Brief 1: In the satirical column, reproduce the passage starting with "You can't help" and going on through "the offending site.", swapping "pixel pirates" for "web pranksters".
Brief 2: According to the satirical column, how did the parody site's publishers succeed in hampering the war effort?

Extract to read:
━━━━━━━━━━━━━━━━━━━━━━━━━━━━━━
"W: One Hero, hold the baloney"
Wednesday, March 12, 2003






Week

Last week Your W Team was astounded to discover that American propriety has plummeted even lower than we had supposed. It seems a group of miscreants has savaged the image of the inestimable Lynne Cheney, main squeeze to our beloved vice president.
 
You will scarcely credit this, but it appears there are literally hundreds of Internet sites devoted to the denigration of our President and his administration. Worst among these is the scurvy whitehouse.org, which parodies the executive branch site, whitehouse.gov. Last week the scurrilous satire ran altered photos of Ms. Cheney that pictured her as a gap-toothed hillbilly with a red bulb nose. Accompanying these defamations was a mock and mocking biography that tended to cast the Second Lady in a very negative light.
 
If you ask us, the perpetrators of this vile calumny are best advised to obtain asbestos underwear in preparation for their inevitable post-temporal reward.
 
Fortunately their lèse majesté misfired. It turns out the Lynnester is made of pretty stern stuff. She has the skin of a rhinoceros (something that keeps her dermatological team awake nights) and is an old hand at political warfare, having served as Chair of the National Endowment for the Humanities, where she made every effort to mitigate what she regarded as an obsessive focus on humanity.
 
You can't help but admire a woman who resolutely stands by whatever principles she may have at any given moment, or, at least, issues a rain check if she is temporarily out.
 
Finally, and most galling to these pixel pirates, La Madama happens to think the suggested makeover is simply darling, and has made it the central element of her fashion statement. It's stunning, and it's taken years off her face and nose.
 
But the soi-disant publishers have been successful in hampering the war effort by distracting the vice president from his mission of dreaming up new, more convincing reasons for the PossibleWar (tm) in Iraq, requiring him instead to threaten legal action against the offending site.
━━━━━━━━━━━━━━━━━━━━━━━━━━━━━━
Dataset records:

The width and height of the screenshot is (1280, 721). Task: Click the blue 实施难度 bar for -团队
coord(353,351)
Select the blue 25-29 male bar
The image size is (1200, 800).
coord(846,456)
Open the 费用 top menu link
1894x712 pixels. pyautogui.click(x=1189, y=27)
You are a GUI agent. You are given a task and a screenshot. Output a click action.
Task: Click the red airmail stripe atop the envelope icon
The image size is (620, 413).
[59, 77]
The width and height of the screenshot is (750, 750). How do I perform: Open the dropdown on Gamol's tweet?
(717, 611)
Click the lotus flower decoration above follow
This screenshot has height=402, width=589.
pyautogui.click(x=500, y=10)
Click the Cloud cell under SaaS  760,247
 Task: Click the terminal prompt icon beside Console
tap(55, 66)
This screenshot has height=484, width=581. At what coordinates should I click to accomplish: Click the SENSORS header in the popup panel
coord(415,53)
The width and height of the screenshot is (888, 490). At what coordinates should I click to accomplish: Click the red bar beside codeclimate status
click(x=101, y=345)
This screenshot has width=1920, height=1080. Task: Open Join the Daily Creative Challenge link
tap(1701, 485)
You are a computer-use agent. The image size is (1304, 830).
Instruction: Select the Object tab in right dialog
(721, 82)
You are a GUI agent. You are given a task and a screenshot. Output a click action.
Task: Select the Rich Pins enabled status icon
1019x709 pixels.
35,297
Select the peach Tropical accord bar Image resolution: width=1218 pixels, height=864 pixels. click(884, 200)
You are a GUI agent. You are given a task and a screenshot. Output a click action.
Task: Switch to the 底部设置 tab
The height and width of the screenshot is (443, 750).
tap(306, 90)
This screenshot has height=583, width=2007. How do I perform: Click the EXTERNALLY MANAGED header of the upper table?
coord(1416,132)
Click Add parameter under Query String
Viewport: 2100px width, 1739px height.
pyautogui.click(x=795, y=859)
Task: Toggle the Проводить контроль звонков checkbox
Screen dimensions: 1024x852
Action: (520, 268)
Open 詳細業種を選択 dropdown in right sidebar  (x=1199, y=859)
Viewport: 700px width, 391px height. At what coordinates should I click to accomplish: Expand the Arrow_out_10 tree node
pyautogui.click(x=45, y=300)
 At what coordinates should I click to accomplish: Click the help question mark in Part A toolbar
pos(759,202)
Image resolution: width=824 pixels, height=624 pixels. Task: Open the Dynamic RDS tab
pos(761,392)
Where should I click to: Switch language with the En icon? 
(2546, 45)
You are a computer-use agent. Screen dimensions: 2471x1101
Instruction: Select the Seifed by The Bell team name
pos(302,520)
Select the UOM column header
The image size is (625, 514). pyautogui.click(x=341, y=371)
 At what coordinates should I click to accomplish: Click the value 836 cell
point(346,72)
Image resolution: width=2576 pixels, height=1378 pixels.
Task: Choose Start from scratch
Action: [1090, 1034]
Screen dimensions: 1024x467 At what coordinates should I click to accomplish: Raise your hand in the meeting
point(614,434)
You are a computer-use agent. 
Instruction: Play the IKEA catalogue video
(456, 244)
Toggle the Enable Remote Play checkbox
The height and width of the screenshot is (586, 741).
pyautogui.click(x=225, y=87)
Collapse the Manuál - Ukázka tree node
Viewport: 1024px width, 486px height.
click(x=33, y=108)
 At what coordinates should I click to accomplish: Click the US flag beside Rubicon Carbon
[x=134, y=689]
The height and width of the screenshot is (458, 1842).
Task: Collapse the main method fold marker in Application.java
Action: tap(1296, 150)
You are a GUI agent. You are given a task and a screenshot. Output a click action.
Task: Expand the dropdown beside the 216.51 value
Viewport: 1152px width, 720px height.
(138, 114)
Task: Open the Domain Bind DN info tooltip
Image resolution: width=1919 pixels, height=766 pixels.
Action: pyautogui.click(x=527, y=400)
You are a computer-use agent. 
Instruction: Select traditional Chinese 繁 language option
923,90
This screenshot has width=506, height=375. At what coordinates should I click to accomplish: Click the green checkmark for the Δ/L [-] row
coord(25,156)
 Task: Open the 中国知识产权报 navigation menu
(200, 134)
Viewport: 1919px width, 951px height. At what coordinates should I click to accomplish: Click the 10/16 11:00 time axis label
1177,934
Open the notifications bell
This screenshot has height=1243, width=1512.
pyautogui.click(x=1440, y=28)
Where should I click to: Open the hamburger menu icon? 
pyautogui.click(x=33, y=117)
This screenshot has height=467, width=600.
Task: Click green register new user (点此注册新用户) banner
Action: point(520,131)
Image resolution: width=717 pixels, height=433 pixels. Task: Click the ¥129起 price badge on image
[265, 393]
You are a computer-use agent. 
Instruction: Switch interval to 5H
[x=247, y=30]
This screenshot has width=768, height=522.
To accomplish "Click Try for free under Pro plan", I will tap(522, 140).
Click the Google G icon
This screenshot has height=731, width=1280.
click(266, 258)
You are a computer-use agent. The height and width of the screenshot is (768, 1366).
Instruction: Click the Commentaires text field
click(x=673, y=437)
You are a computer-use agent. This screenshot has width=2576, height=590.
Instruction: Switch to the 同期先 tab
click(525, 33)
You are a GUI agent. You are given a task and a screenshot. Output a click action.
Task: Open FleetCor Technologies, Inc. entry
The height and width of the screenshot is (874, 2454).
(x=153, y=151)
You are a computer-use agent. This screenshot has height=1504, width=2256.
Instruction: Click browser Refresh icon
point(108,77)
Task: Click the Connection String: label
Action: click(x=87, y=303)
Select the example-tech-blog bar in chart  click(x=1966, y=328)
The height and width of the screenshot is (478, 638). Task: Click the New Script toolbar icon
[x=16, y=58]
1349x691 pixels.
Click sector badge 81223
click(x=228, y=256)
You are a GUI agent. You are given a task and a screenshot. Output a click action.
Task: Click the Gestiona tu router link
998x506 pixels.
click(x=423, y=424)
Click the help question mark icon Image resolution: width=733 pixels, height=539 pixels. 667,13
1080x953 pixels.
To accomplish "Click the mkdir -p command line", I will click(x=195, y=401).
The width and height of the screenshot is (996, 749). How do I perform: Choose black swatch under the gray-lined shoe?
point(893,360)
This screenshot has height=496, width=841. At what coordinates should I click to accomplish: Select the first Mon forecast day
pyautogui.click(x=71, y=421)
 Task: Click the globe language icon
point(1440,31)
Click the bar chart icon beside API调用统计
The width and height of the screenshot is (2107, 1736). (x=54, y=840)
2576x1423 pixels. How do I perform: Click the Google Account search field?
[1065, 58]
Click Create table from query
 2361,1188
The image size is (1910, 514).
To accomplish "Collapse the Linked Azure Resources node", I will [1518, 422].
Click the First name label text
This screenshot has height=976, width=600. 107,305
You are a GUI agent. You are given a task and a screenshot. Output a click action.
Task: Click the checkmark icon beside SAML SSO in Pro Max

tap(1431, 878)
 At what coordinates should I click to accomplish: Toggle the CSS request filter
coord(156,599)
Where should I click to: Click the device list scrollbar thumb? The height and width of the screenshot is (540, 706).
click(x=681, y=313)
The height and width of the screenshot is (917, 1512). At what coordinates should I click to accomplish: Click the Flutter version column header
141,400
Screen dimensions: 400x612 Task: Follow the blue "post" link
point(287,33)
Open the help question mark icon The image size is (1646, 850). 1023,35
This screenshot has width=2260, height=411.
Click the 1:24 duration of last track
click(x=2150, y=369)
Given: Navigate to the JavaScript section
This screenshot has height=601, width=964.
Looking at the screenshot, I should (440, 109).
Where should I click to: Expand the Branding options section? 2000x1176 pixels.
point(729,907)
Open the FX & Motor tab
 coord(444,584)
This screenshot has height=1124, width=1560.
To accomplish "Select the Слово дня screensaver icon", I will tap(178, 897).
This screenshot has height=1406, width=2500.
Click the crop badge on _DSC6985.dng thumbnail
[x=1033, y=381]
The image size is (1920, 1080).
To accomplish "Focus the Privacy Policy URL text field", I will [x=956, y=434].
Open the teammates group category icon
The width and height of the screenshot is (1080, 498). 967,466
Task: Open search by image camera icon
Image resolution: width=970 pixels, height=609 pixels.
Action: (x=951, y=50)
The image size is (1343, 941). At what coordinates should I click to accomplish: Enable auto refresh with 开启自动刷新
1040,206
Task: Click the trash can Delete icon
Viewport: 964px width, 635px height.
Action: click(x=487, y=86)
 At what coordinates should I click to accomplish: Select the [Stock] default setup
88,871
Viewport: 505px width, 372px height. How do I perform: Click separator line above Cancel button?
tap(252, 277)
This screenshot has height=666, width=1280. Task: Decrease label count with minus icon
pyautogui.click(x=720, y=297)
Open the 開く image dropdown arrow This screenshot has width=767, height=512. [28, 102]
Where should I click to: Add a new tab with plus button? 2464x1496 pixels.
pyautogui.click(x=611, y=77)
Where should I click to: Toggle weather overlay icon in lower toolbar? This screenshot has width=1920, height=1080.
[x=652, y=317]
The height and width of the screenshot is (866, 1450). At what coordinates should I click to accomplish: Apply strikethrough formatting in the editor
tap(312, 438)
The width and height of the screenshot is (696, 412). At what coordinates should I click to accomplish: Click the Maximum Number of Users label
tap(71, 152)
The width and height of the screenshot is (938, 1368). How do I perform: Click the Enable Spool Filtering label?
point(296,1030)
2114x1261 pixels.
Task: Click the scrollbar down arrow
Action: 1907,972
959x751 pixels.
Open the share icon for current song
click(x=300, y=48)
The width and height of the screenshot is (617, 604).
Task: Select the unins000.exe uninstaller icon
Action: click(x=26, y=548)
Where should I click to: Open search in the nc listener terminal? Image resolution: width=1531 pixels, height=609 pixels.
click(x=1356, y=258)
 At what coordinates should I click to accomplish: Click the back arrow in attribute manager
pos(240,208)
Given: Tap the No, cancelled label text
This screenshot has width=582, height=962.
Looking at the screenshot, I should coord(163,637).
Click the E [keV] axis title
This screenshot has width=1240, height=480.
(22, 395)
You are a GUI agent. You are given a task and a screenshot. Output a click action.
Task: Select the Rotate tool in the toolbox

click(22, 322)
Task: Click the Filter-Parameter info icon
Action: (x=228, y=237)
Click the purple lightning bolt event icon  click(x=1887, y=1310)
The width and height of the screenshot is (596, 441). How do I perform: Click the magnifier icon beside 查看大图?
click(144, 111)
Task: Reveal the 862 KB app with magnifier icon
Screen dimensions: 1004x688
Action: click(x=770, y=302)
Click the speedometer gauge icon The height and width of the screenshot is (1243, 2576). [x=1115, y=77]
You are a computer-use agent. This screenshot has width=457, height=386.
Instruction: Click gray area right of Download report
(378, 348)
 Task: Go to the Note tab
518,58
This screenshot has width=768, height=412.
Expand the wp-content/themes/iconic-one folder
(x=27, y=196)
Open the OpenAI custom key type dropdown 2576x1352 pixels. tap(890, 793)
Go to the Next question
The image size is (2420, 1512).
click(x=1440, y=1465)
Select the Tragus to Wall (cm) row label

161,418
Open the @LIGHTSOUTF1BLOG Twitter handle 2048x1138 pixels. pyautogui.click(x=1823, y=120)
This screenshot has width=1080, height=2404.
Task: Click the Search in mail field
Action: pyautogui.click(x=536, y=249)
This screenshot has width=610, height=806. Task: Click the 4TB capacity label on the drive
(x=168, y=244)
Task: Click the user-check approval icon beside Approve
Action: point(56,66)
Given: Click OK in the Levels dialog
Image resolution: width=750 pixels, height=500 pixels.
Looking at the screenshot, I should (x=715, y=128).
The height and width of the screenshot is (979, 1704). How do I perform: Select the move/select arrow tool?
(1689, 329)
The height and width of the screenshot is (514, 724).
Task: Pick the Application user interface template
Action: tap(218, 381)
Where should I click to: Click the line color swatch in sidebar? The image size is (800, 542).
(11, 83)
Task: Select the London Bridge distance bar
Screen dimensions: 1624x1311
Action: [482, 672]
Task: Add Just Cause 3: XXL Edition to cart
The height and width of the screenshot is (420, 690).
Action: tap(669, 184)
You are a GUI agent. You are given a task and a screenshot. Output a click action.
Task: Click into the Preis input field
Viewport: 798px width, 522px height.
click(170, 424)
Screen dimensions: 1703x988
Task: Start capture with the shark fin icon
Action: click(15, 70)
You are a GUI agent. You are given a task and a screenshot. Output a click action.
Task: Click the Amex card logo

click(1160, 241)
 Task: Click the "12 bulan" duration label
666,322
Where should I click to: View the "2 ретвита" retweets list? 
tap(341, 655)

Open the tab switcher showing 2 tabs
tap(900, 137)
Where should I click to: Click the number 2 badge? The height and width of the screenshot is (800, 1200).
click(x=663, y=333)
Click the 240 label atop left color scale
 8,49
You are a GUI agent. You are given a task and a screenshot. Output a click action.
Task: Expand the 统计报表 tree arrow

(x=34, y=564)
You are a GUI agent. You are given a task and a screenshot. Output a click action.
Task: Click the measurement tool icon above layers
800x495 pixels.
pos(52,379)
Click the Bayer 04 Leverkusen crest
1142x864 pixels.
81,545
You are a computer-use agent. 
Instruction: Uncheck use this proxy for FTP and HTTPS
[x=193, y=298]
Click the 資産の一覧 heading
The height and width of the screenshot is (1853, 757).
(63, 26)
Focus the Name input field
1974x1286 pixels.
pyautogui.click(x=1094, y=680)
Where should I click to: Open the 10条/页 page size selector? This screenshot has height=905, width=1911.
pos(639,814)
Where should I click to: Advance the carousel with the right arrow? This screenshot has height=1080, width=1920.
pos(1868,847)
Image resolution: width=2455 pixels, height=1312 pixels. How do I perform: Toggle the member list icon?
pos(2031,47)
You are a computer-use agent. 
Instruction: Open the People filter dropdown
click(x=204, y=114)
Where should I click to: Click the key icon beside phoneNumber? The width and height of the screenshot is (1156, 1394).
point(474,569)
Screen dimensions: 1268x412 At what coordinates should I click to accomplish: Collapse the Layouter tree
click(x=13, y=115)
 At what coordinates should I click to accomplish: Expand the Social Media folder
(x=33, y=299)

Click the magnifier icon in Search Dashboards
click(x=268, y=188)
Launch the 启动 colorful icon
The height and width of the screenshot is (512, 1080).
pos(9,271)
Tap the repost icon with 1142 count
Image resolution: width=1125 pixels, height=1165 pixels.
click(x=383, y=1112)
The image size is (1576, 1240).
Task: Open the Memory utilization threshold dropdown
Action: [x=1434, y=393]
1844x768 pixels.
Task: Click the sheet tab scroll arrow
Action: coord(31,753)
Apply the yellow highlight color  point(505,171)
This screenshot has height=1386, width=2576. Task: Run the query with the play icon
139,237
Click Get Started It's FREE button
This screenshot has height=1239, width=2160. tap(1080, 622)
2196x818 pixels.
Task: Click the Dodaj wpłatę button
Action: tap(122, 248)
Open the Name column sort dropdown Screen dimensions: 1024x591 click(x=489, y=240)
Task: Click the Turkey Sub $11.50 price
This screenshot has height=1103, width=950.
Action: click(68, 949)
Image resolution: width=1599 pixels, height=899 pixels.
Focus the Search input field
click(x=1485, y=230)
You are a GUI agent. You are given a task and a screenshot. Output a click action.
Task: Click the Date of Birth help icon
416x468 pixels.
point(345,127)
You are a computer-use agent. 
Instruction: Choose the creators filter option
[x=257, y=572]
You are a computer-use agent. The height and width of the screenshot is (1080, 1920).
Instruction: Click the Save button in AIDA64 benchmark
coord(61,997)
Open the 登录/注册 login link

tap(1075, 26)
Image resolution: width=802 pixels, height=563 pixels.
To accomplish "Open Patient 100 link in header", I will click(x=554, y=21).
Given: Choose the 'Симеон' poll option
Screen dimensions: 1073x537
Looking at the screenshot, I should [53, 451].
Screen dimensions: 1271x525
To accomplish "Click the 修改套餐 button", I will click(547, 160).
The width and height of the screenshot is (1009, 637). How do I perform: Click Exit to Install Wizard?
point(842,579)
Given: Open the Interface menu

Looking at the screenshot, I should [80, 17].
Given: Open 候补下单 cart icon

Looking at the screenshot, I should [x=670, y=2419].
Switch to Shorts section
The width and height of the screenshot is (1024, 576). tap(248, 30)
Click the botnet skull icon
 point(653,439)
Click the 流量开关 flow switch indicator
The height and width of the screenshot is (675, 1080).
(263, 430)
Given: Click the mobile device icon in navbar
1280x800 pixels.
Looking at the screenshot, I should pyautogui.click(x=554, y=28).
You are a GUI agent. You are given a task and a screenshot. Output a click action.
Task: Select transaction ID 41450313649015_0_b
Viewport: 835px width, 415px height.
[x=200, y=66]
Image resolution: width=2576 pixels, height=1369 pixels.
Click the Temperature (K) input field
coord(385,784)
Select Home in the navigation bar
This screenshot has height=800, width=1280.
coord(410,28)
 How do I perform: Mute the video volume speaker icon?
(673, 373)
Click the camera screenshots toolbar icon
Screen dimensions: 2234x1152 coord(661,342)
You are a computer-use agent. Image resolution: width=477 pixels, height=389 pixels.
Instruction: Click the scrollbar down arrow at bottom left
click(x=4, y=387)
━━━━━━━━━━━━━━━━━━━━━━━━━━━━━━
Correct output 1:
You can't help but admire a woman who resolutely stands by whatever principles she may have at any given moment, or, at least, issues a rain check if she is temporarily out.
 
Finally, and most galling to these web pranksters, La Madama happens to think the suggested makeover is simply darling, and has made it the central element of her fashion statement. It's stunning, and it's taken years off her face and nose.
 
But the soi-disant publishers have been successful in hampering the war effort by distracting the vice president from his mission of dreaming up new, more convincing reasons for the PossibleWar (tm) in Iraq, requiring him instead to threaten legal action against the offending site.

Correct output 2: They distracted the vice president from his mission of dreaming up new, more convincing reasons for the war in Iraq. He had to spend his effort threatening legal action against the offending site instead.